EXTRACTED ENTRIES |
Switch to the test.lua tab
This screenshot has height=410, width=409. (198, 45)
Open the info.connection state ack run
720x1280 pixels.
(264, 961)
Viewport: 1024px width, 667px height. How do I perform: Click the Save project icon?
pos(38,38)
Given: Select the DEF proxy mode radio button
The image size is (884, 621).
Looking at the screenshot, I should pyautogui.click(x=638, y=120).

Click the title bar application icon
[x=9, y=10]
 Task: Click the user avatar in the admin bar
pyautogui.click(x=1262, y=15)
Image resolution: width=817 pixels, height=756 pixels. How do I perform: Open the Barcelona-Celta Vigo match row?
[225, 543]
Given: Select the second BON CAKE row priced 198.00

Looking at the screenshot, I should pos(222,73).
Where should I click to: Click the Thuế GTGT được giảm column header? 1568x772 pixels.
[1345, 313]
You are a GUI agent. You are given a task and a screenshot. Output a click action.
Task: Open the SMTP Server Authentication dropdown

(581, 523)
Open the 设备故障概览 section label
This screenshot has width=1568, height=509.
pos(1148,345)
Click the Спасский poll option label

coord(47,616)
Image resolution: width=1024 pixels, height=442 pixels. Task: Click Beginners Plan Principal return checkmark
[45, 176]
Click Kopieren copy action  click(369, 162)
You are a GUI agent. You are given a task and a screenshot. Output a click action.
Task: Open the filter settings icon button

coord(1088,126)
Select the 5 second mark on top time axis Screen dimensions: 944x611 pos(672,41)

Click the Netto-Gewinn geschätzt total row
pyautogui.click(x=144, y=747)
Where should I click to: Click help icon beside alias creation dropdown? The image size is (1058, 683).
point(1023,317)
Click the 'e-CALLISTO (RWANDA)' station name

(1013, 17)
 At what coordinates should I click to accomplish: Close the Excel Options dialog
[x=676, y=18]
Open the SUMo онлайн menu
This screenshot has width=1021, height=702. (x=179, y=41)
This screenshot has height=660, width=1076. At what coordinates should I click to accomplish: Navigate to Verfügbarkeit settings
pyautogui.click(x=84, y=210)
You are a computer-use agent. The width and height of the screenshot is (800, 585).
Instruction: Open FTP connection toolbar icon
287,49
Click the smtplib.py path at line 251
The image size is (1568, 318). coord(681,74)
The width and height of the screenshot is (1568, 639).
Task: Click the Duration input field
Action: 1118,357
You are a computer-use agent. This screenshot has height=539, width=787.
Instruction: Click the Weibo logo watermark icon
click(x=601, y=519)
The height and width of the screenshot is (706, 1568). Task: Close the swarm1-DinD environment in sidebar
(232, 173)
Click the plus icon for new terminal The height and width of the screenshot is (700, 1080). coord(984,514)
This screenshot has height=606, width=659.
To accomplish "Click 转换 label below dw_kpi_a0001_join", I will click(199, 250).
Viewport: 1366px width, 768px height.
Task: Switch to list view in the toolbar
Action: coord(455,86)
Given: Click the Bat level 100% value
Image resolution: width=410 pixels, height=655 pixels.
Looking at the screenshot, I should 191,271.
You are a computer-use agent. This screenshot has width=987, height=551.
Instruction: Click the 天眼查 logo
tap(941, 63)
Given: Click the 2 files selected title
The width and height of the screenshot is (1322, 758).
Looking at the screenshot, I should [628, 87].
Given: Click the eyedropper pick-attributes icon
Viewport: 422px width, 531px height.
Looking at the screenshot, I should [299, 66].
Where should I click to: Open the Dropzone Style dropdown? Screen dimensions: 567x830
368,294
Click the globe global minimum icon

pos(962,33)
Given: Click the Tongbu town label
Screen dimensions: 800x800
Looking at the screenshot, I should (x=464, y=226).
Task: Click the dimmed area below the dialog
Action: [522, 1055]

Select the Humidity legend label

EXERCISE DESCRIPTION |
Make a verbatim transcription of all the material.

RESPONSE BELOW |
Switch to the test.lua tab
This screenshot has height=410, width=409. (198, 45)
Open the info.connection state ack run
720x1280 pixels.
(264, 961)
Viewport: 1024px width, 667px height. How do I perform: Click the Save project icon?
pos(38,38)
Given: Select the DEF proxy mode radio button
The image size is (884, 621).
Looking at the screenshot, I should pyautogui.click(x=638, y=120).

Click the title bar application icon
[x=9, y=10]
 Task: Click the user avatar in the admin bar
pyautogui.click(x=1262, y=15)
Image resolution: width=817 pixels, height=756 pixels. How do I perform: Open the Barcelona-Celta Vigo match row?
[225, 543]
Given: Select the second BON CAKE row priced 198.00

Looking at the screenshot, I should pos(222,73).
Where should I click to: Click the Thuế GTGT được giảm column header? 1568x772 pixels.
[1345, 313]
You are a GUI agent. You are given a task and a screenshot. Output a click action.
Task: Open the SMTP Server Authentication dropdown

(581, 523)
Open the 设备故障概览 section label
This screenshot has width=1568, height=509.
pos(1148,345)
Click the Спасский poll option label

coord(47,616)
Image resolution: width=1024 pixels, height=442 pixels. Task: Click Beginners Plan Principal return checkmark
[45, 176]
Click Kopieren copy action  click(369, 162)
You are a GUI agent. You are given a task and a screenshot. Output a click action.
Task: Open the filter settings icon button

coord(1088,126)
Select the 5 second mark on top time axis Screen dimensions: 944x611 pos(672,41)

Click the Netto-Gewinn geschätzt total row
pyautogui.click(x=144, y=747)
Where should I click to: Click help icon beside alias creation dropdown? The image size is (1058, 683).
point(1023,317)
Click the 'e-CALLISTO (RWANDA)' station name

(1013, 17)
 At what coordinates should I click to accomplish: Close the Excel Options dialog
[x=676, y=18]
Open the SUMo онлайн menu
This screenshot has width=1021, height=702. (x=179, y=41)
This screenshot has height=660, width=1076. At what coordinates should I click to accomplish: Navigate to Verfügbarkeit settings
pyautogui.click(x=84, y=210)
You are a computer-use agent. The width and height of the screenshot is (800, 585).
Instruction: Open FTP connection toolbar icon
287,49
Click the smtplib.py path at line 251
The image size is (1568, 318). coord(681,74)
The width and height of the screenshot is (1568, 639).
Task: Click the Duration input field
Action: 1118,357
You are a computer-use agent. This screenshot has height=539, width=787.
Instruction: Click the Weibo logo watermark icon
click(x=601, y=519)
The height and width of the screenshot is (706, 1568). Task: Close the swarm1-DinD environment in sidebar
(232, 173)
Click the plus icon for new terminal The height and width of the screenshot is (700, 1080). coord(984,514)
This screenshot has height=606, width=659.
To accomplish "Click 转换 label below dw_kpi_a0001_join", I will click(199, 250).
Viewport: 1366px width, 768px height.
Task: Switch to list view in the toolbar
Action: coord(455,86)
Given: Click the Bat level 100% value
Image resolution: width=410 pixels, height=655 pixels.
Looking at the screenshot, I should 191,271.
You are a computer-use agent. This screenshot has width=987, height=551.
Instruction: Click the 天眼查 logo
tap(941, 63)
Given: Click the 2 files selected title
The width and height of the screenshot is (1322, 758).
Looking at the screenshot, I should [628, 87].
Given: Click the eyedropper pick-attributes icon
Viewport: 422px width, 531px height.
Looking at the screenshot, I should [299, 66].
Where should I click to: Open the Dropzone Style dropdown? Screen dimensions: 567x830
368,294
Click the globe global minimum icon

pos(962,33)
Given: Click the Tongbu town label
Screen dimensions: 800x800
Looking at the screenshot, I should (x=464, y=226).
Task: Click the dimmed area below the dialog
Action: [522, 1055]

Select the Humidity legend label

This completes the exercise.